Directions for this task — Below are the entries to retype; reproduce each one exactly.

Data extract —

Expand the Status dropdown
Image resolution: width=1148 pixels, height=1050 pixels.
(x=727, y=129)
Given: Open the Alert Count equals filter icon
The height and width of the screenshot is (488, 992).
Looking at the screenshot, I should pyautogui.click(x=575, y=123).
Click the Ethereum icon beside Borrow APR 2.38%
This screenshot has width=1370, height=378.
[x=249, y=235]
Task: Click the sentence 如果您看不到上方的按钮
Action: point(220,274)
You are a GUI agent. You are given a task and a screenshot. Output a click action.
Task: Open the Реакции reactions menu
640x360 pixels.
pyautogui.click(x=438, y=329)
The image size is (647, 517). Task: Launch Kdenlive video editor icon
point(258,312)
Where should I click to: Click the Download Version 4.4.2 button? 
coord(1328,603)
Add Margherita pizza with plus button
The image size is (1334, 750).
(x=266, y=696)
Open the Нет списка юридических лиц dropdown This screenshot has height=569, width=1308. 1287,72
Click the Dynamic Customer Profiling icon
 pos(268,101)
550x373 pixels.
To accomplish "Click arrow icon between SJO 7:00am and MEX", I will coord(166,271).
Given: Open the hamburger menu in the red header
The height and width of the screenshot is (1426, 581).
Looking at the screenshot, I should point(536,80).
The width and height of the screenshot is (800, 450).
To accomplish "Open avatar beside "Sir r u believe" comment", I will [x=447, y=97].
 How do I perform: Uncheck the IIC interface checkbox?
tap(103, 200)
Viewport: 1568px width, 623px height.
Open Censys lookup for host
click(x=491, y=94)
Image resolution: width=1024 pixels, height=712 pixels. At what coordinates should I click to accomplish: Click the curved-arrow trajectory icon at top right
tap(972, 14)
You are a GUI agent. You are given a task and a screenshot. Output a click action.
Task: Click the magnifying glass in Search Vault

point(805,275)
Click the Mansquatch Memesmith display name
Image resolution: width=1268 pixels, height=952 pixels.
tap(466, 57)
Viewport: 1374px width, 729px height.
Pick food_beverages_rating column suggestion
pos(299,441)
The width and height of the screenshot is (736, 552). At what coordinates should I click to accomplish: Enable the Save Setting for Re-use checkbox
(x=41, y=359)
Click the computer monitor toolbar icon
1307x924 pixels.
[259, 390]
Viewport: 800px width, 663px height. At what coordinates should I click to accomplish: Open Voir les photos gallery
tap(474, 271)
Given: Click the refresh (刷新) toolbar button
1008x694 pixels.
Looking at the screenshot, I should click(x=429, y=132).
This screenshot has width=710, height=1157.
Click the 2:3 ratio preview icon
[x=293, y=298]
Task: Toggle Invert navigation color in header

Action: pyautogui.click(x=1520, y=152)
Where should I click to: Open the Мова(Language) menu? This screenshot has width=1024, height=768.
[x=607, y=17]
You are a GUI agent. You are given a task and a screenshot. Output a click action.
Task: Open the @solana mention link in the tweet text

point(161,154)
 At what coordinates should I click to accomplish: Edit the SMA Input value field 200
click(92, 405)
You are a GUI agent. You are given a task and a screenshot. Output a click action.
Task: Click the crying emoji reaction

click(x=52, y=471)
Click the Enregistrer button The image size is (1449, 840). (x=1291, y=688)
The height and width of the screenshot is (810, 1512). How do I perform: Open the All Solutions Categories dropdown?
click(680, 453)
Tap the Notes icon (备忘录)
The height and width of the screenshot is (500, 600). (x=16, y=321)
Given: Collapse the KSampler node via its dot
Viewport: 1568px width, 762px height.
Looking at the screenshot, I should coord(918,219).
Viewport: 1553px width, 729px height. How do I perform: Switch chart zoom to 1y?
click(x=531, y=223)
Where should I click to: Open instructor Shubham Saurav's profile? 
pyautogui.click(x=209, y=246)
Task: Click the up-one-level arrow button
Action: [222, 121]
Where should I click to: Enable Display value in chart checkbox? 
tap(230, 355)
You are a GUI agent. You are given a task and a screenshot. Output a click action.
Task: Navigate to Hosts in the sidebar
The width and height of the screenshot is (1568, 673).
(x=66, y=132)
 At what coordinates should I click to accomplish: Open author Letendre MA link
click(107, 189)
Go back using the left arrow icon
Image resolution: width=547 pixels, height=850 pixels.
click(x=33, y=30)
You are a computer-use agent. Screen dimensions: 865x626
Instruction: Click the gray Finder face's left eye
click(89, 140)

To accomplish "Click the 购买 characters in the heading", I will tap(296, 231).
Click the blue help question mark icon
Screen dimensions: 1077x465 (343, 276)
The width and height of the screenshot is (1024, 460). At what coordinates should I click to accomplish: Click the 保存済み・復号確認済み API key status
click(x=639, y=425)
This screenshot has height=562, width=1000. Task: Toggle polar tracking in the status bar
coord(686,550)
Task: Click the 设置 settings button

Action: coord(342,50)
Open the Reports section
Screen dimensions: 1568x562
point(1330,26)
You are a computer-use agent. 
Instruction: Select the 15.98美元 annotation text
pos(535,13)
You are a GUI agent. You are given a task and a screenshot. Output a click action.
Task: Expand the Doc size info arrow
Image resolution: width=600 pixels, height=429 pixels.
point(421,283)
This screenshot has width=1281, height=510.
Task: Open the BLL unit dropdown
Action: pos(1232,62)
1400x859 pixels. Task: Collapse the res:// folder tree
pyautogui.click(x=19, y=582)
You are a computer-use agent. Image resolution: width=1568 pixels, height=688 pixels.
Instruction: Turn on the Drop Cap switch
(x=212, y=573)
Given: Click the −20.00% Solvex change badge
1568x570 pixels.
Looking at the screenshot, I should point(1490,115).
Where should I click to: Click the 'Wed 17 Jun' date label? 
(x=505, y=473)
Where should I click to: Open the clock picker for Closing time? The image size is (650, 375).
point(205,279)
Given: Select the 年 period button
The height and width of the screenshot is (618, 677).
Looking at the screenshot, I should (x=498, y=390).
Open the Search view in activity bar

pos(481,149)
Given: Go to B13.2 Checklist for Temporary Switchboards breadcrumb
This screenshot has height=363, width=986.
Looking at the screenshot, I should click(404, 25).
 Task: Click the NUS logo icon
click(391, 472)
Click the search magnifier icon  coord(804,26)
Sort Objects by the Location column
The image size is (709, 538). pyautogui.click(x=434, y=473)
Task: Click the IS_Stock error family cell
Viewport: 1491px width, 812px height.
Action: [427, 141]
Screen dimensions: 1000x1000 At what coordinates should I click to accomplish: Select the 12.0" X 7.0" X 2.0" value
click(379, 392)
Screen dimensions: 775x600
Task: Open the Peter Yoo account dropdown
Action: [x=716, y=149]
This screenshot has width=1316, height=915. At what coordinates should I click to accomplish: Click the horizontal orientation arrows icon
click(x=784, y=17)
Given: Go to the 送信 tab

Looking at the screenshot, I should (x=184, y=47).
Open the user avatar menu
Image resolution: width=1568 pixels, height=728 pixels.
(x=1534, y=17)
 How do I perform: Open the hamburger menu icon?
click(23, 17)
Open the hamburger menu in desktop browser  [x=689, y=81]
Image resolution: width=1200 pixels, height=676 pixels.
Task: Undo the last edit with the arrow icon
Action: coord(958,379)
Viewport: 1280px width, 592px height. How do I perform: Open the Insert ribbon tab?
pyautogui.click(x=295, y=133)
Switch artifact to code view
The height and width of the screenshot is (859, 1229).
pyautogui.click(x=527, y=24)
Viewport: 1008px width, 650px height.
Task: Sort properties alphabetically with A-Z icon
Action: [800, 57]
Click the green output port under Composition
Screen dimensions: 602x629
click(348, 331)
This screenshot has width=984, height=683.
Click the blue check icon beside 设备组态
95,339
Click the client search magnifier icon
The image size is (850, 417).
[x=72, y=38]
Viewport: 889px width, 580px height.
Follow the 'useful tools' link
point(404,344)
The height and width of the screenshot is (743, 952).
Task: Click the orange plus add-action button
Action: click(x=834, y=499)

Exercise output —
Expand the Status dropdown
Image resolution: width=1148 pixels, height=1050 pixels.
(x=727, y=129)
Given: Open the Alert Count equals filter icon
The height and width of the screenshot is (488, 992).
Looking at the screenshot, I should pyautogui.click(x=575, y=123).
Click the Ethereum icon beside Borrow APR 2.38%
This screenshot has width=1370, height=378.
[x=249, y=235]
Task: Click the sentence 如果您看不到上方的按钮
Action: point(220,274)
You are a GUI agent. You are given a task and a screenshot. Output a click action.
Task: Open the Реакции reactions menu
640x360 pixels.
pyautogui.click(x=438, y=329)
The image size is (647, 517). Task: Launch Kdenlive video editor icon
point(258,312)
Where should I click to: Click the Download Version 4.4.2 button? 
coord(1328,603)
Add Margherita pizza with plus button
The image size is (1334, 750).
(x=266, y=696)
Open the Нет списка юридических лиц dropdown This screenshot has height=569, width=1308. 1287,72
Click the Dynamic Customer Profiling icon
 pos(268,101)
550x373 pixels.
To accomplish "Click arrow icon between SJO 7:00am and MEX", I will coord(166,271).
Given: Open the hamburger menu in the red header
The height and width of the screenshot is (1426, 581).
Looking at the screenshot, I should point(536,80).
The width and height of the screenshot is (800, 450).
To accomplish "Open avatar beside "Sir r u believe" comment", I will [x=447, y=97].
 How do I perform: Uncheck the IIC interface checkbox?
tap(103, 200)
Viewport: 1568px width, 623px height.
Open Censys lookup for host
click(x=491, y=94)
Image resolution: width=1024 pixels, height=712 pixels. At what coordinates should I click to accomplish: Click the curved-arrow trajectory icon at top right
tap(972, 14)
You are a GUI agent. You are given a task and a screenshot. Output a click action.
Task: Click the magnifying glass in Search Vault

point(805,275)
Click the Mansquatch Memesmith display name
Image resolution: width=1268 pixels, height=952 pixels.
tap(466, 57)
Viewport: 1374px width, 729px height.
Pick food_beverages_rating column suggestion
pos(299,441)
The width and height of the screenshot is (736, 552). At what coordinates should I click to accomplish: Enable the Save Setting for Re-use checkbox
(x=41, y=359)
Click the computer monitor toolbar icon
1307x924 pixels.
[259, 390]
Viewport: 800px width, 663px height. At what coordinates should I click to accomplish: Open Voir les photos gallery
tap(474, 271)
Given: Click the refresh (刷新) toolbar button
1008x694 pixels.
Looking at the screenshot, I should click(x=429, y=132).
This screenshot has width=710, height=1157.
Click the 2:3 ratio preview icon
[x=293, y=298]
Task: Toggle Invert navigation color in header

Action: pyautogui.click(x=1520, y=152)
Where should I click to: Open the Мова(Language) menu? This screenshot has width=1024, height=768.
[x=607, y=17]
You are a GUI agent. You are given a task and a screenshot. Output a click action.
Task: Open the @solana mention link in the tweet text

point(161,154)
 At what coordinates should I click to accomplish: Edit the SMA Input value field 200
click(92, 405)
You are a GUI agent. You are given a task and a screenshot. Output a click action.
Task: Click the crying emoji reaction

click(x=52, y=471)
Click the Enregistrer button The image size is (1449, 840). (x=1291, y=688)
The height and width of the screenshot is (810, 1512). How do I perform: Open the All Solutions Categories dropdown?
click(680, 453)
Tap the Notes icon (备忘录)
The height and width of the screenshot is (500, 600). (x=16, y=321)
Given: Collapse the KSampler node via its dot
Viewport: 1568px width, 762px height.
Looking at the screenshot, I should coord(918,219).
Viewport: 1553px width, 729px height. How do I perform: Switch chart zoom to 1y?
click(x=531, y=223)
Where should I click to: Open instructor Shubham Saurav's profile? 
pyautogui.click(x=209, y=246)
Task: Click the up-one-level arrow button
Action: [222, 121]
Where should I click to: Enable Display value in chart checkbox? 
tap(230, 355)
You are a GUI agent. You are given a task and a screenshot. Output a click action.
Task: Navigate to Hosts in the sidebar
The width and height of the screenshot is (1568, 673).
(x=66, y=132)
 At what coordinates should I click to accomplish: Open author Letendre MA link
click(107, 189)
Go back using the left arrow icon
Image resolution: width=547 pixels, height=850 pixels.
click(x=33, y=30)
You are a computer-use agent. Screen dimensions: 865x626
Instruction: Click the gray Finder face's left eye
click(89, 140)

To accomplish "Click the 购买 characters in the heading", I will tap(296, 231).
Click the blue help question mark icon
Screen dimensions: 1077x465 (343, 276)
The width and height of the screenshot is (1024, 460). At what coordinates should I click to accomplish: Click the 保存済み・復号確認済み API key status
click(x=639, y=425)
This screenshot has height=562, width=1000. Task: Toggle polar tracking in the status bar
coord(686,550)
Task: Click the 设置 settings button

Action: coord(342,50)
Open the Reports section
Screen dimensions: 1568x562
point(1330,26)
You are a computer-use agent. 
Instruction: Select the 15.98美元 annotation text
pos(535,13)
You are a GUI agent. You are given a task and a screenshot. Output a click action.
Task: Expand the Doc size info arrow
Image resolution: width=600 pixels, height=429 pixels.
point(421,283)
This screenshot has width=1281, height=510.
Task: Open the BLL unit dropdown
Action: pos(1232,62)
1400x859 pixels. Task: Collapse the res:// folder tree
pyautogui.click(x=19, y=582)
You are a computer-use agent. Image resolution: width=1568 pixels, height=688 pixels.
Instruction: Turn on the Drop Cap switch
(x=212, y=573)
Given: Click the −20.00% Solvex change badge
1568x570 pixels.
Looking at the screenshot, I should point(1490,115).
Where should I click to: Click the 'Wed 17 Jun' date label? 
(x=505, y=473)
Where should I click to: Open the clock picker for Closing time? The image size is (650, 375).
point(205,279)
Given: Select the 年 period button
The height and width of the screenshot is (618, 677).
Looking at the screenshot, I should (x=498, y=390).
Open the Search view in activity bar

pos(481,149)
Given: Go to B13.2 Checklist for Temporary Switchboards breadcrumb
This screenshot has height=363, width=986.
Looking at the screenshot, I should click(404, 25).
 Task: Click the NUS logo icon
click(391, 472)
Click the search magnifier icon  coord(804,26)
Sort Objects by the Location column
The image size is (709, 538). pyautogui.click(x=434, y=473)
Task: Click the IS_Stock error family cell
Viewport: 1491px width, 812px height.
Action: [427, 141]
Screen dimensions: 1000x1000 At what coordinates should I click to accomplish: Select the 12.0" X 7.0" X 2.0" value
click(379, 392)
Screen dimensions: 775x600
Task: Open the Peter Yoo account dropdown
Action: [x=716, y=149]
This screenshot has width=1316, height=915. At what coordinates should I click to accomplish: Click the horizontal orientation arrows icon
click(x=784, y=17)
Given: Go to the 送信 tab

Looking at the screenshot, I should (x=184, y=47).
Open the user avatar menu
Image resolution: width=1568 pixels, height=728 pixels.
(x=1534, y=17)
 How do I perform: Open the hamburger menu icon?
click(23, 17)
Open the hamburger menu in desktop browser  [x=689, y=81]
Image resolution: width=1200 pixels, height=676 pixels.
Task: Undo the last edit with the arrow icon
Action: coord(958,379)
Viewport: 1280px width, 592px height. How do I perform: Open the Insert ribbon tab?
pyautogui.click(x=295, y=133)
Switch artifact to code view
The height and width of the screenshot is (859, 1229).
pyautogui.click(x=527, y=24)
Viewport: 1008px width, 650px height.
Task: Sort properties alphabetically with A-Z icon
Action: [800, 57]
Click the green output port under Composition
Screen dimensions: 602x629
click(348, 331)
This screenshot has width=984, height=683.
Click the blue check icon beside 设备组态
95,339
Click the client search magnifier icon
The image size is (850, 417).
[x=72, y=38]
Viewport: 889px width, 580px height.
Follow the 'useful tools' link
point(404,344)
The height and width of the screenshot is (743, 952).
Task: Click the orange plus add-action button
Action: click(x=834, y=499)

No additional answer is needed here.